Scientists have developed tiny four-stroke engines that run on sunlight.
The nanomotors--so small that 3.8 million of them lined up end-to-end would barely span the width of a penny--generate absolutely no waste.
Each little motor is just 5 nanometers in length, macaroni-like in shape, and has a ringed structure at one end that moves back-and-forth like the pistons under your car's hood.
Energy, in the form of photons from sunlight, excites one end of the molecule, which sets off a four-step process. Electrons are transferred along the molecule until they reach the ring structure, causing it to slide 1.3 nanometers forward on the molecule.
As the electron continues its path, it reaches a section that recycles it back to the beginning. This causes the molecule to "reset," and the ring returns, piston-like, to its original position.
The whole process takes about 100 microseconds.
Each step is similar to the mechanical functions of the four-stroke engine that powers a car down the road--fuel injection and combustion, piston displacement, exhaust removal, and piston replacement.
Except in this case, the exhaust is an electron, not smog-producing pollutants.
The molecule, called rotaxane, forms naturally. It's also autonomous, meaning that it will continue operating as long as energy is available.
It can work with others, or function all by itself.
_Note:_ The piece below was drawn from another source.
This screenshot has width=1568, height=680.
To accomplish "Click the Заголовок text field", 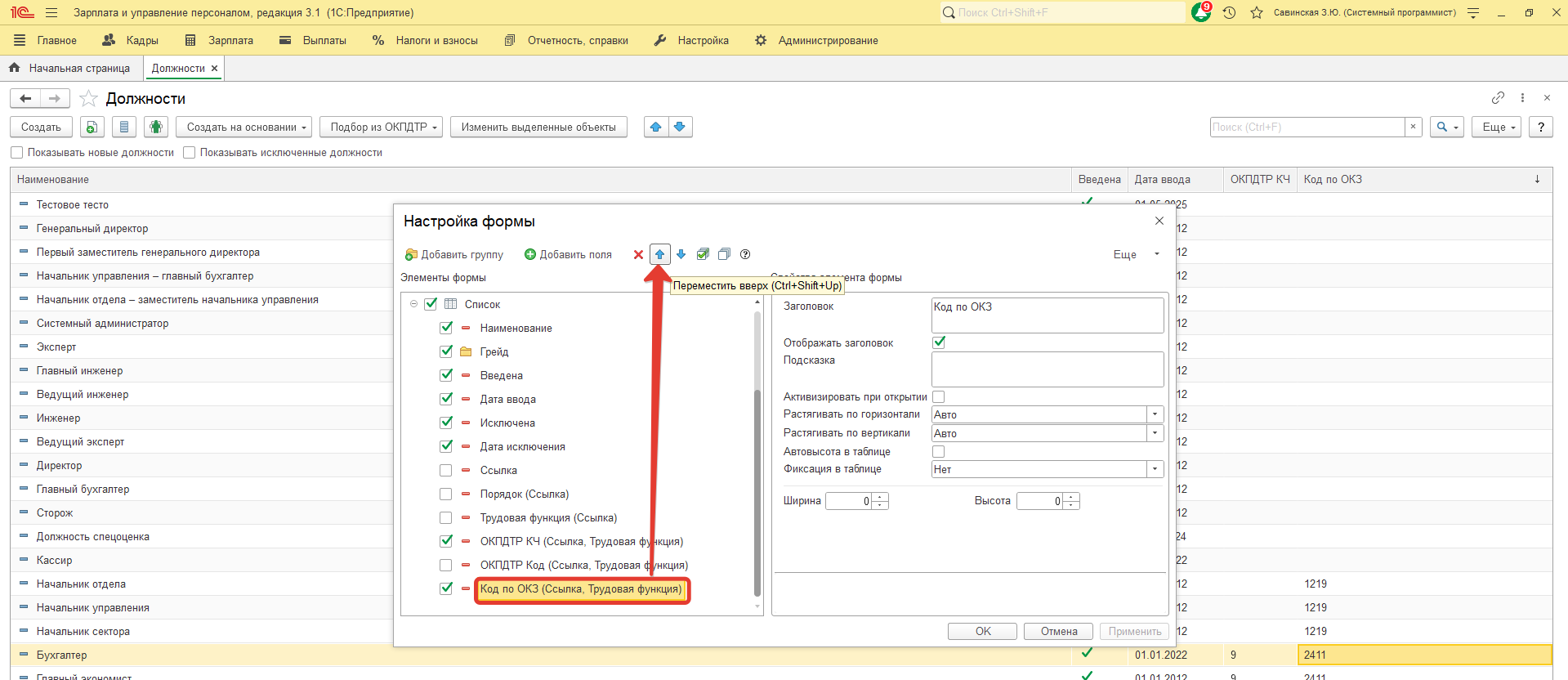I will [x=1048, y=315].
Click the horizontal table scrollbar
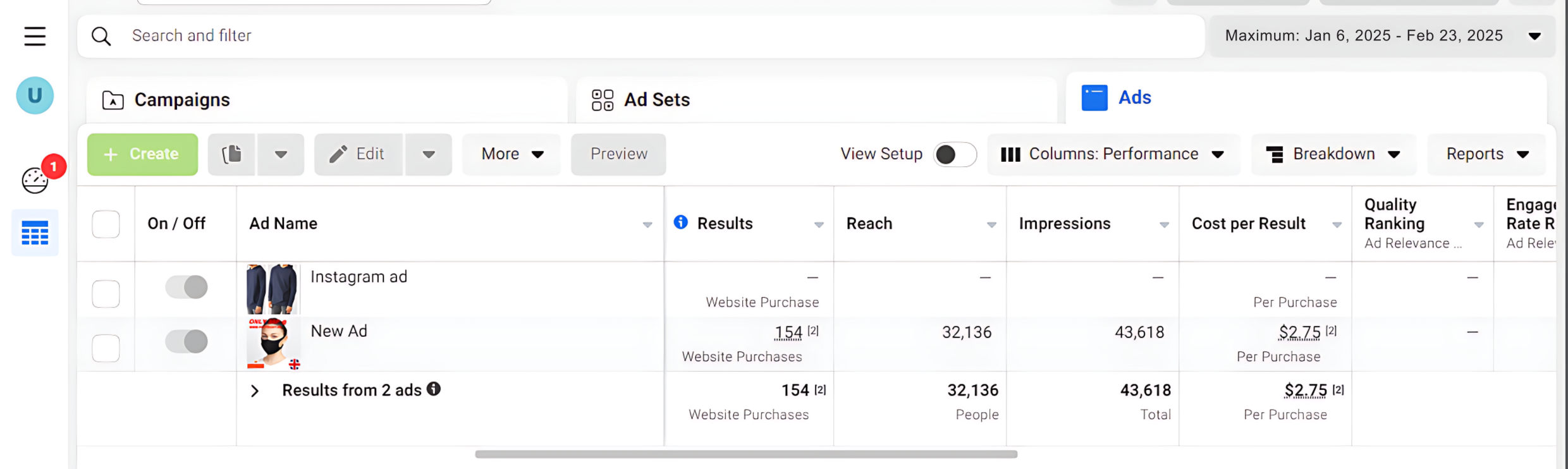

It can be driven at high frequency, and in mild environmental conditions it is quite durable, staying stable for at least 1,000 cycles.
While the nanomotor is less efficient than some fuel-powered engines--it has an efficiency of only 2 to 12 percent--the researchers point out that it doesn't need refueling and that sunlight is free.
The work is detailed in today's online edition of the Proceedings of the National Academy of Sciences.